De "White horse" a la Casa Blanca

Taylor Swift era la childstar que lo había logrado. Su imagen de niña buena le aseguró la fidelidad de sus seguidores adolescentes en su transición a artista adulta. Pero, ¿qué sucede cuando la niña buena se cansa de jugar a la casita y decide jugar a la política?

La vieja ecuación de cómo vender productos pareciera comprender dos aspectos: darle el gusto a la mayor cantidad de gente posible, por un lado, y que no existe algo así como “la mala prensa”, por el otro. La industria musical la conoce como nadie y la interpreta con la construcción de antagonismos entre los artistas. Si uno es el chico rebelde, el otro es el querido por los padres. Esto no es nada novedoso y es una ecuación bastante simple, pasó con los Beatles y los Stones en su momento. Sin embargo, cuando se trata de crear figuras de artistas femeninas, el contraste y la competencia parecen ser mucho mayores. Principalmente, si nos remontamos a mediados de los años dos mil —años en los que crecí junto a MTV—, en los que teníamos muchas menos discusiones de género encima y que votar si eras “Team Britney” o “Team Christina” era parte del consumo diario.

· · · · ·

* Requisitos del ejercicio *
a) Resuma en forma de lista el párrafo del texto proporcionado que comienza con «La vieja ecuación de cómo vender productos», conservando sus datos principales.
b) Responda brevemente, según el texto proporcionado, cada una de estas preguntas:
(i) ¿Qué le aseguró a Taylor Swift su imagen de niña buena?
(ii) ¿Qué dos grupos se citan como ejemplo de antagonismo entre artistas?
(iii) ¿Junto a qué canal afirma haber crecido quien escribe?

· · · · ·

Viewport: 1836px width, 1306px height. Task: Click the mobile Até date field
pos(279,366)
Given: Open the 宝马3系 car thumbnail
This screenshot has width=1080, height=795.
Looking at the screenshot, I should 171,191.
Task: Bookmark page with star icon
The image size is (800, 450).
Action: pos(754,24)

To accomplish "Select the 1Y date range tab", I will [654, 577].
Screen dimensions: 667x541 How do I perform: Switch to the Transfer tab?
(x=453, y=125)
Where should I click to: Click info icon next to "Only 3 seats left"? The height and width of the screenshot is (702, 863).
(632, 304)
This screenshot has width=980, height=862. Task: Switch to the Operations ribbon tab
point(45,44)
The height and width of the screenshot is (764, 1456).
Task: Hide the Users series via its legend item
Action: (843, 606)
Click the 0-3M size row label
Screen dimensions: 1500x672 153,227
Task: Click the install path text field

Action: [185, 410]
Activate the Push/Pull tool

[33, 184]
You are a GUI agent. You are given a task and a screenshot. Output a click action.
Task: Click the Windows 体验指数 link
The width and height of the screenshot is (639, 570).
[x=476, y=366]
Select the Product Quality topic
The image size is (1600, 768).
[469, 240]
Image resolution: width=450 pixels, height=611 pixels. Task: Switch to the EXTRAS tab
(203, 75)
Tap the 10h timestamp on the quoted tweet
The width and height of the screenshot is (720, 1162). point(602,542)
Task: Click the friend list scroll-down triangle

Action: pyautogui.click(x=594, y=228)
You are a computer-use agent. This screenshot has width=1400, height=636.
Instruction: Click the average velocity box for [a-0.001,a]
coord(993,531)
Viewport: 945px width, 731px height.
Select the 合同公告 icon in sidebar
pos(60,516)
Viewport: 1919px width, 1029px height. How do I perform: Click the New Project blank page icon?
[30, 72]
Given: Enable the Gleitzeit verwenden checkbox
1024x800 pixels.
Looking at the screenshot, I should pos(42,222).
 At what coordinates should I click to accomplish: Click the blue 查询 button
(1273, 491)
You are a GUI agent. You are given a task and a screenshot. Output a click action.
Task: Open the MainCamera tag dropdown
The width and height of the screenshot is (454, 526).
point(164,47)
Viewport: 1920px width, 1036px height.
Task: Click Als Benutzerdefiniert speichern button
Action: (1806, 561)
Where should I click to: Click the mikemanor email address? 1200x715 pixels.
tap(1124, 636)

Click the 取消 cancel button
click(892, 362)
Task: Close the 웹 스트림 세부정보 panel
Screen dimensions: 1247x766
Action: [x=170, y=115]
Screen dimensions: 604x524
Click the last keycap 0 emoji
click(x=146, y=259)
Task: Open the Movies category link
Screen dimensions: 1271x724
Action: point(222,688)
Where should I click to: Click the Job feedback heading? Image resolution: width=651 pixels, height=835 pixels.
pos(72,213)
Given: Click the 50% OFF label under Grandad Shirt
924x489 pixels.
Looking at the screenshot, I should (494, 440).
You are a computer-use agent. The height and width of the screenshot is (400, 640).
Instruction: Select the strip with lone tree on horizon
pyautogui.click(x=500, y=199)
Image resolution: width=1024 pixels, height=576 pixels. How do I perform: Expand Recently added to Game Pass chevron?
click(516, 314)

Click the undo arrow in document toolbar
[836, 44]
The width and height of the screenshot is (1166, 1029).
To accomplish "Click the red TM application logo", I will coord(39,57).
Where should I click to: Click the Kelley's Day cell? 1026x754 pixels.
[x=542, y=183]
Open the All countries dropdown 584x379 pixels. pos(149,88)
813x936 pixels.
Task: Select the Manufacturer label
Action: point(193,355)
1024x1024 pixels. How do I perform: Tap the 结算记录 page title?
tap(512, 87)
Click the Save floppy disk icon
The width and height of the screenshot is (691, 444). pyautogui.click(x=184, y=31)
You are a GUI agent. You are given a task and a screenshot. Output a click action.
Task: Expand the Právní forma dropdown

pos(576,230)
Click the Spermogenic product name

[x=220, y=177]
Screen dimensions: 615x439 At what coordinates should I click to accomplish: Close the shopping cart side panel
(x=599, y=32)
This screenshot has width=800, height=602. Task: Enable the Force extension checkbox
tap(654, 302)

· · · · ·

* Respuestas por apartado *
a)
- La vieja ecuación para vender productos reúne dos ideas: complacer a la mayor cantidad de gente posible y que no existe «la mala prensa».
- La industria musical la aplica construyendo antagonismos entre artistas, como el chico rebelde frente al querido por los padres. Así ocurrió con los Beatles y los Stones.
- Con las artistas femeninas, el contraste y la competencia parecen ser mucho mayores.
- A mediados de los años dos mil había muchas menos discusiones de género, y votar por «Team Britney» o «Team Christina» formaba parte del consumo diario.

b)
(i) La fidelidad de sus seguidores adolescentes en su transición a artista adulta.
(ii) Los Beatles y los Stones.
(iii) MTV.